With moto this become pretty easy to handle. Moto provides decorators and functions to map all boto related calls to motos mocks. Like this it’s possible for us to create a transcription job, without actually creating one. Moto will mock it for us. So we are not hitting an actual endpoint everytime we run tests with a test suit (for me it’s pytest).

An example

import boto3
from moto import mock_transcribe


@mock_transcribe
def test_s3_bucket_exists():
    region_name = "eu-central-1"
    client = boto3.client("transcribe", region_name=region_name)
    job_name = "validate_get_transcription_job_response_all_states"
    args = {
        "TranscriptionJobName": job_name,
        "LanguageCode": "en-US",
        "Media": {"MediaFileUri": "s3://my-bucket/my-media-file.wav",},
    }
    client.start_transcription_job(**args)

DATA LINES:
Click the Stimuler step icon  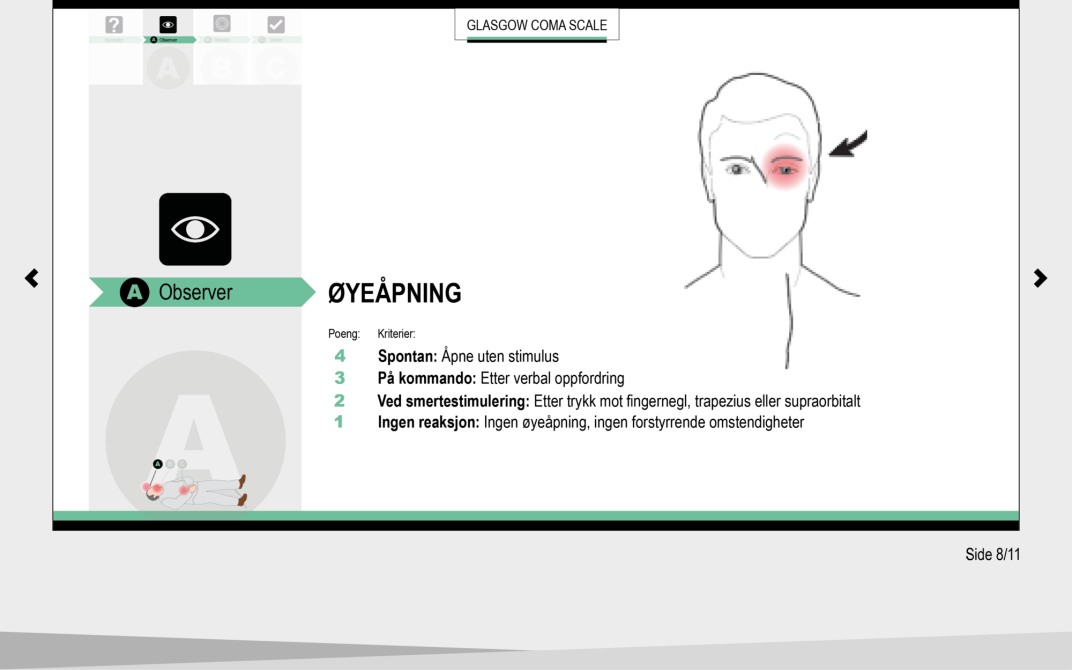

OBJECTIVE: Could you take the passage on mocking AWS Transcribe calls with moto further, continuing after its final line of code?

RESULT FOR THIS EXERCISE:
    response = client.get_transcription_job(TranscriptionJobName=job_name)

    job = response.TranscriptionJob
    assert job["TranscriptionJobName"] == job_name
    assert job["LanguageCode"] == "en-US"
    assert job["Media"] is not None
    assert job["Media"]["MediaFileUri"] is not None
    assert job["Media"]["MediaFileUri"].uri == "s3://my-bucket/my-media-file.wav"
    assert job.TranscriptionJobStatus == "QUEUED"
    assert job.Settings.VocabularyName is None
    assert job.Settings.ChannelIdentification is False
    assert job.Settings.ShowSpeakerLabels is False
    assert job.Settings.ShowAlternatives is False

Moto’s magic comes in at:

    client.start_transcription_job(**args)
    response = client.get_transcription_job(TranscriptionJobName=job_name)

where the transcription job is started. To check it with pytest, get_transcription_job() is called to get the response from the aws transcribe endpoint. Like this we can check a job was started somewhere in our code.

The only thing one has to care about: @mock_transcribe has to be called before the boto.client("transcribe")-connection is established. If not, boto tries to hit the actual endpoint which will fail in integration tests (e.g. github actions).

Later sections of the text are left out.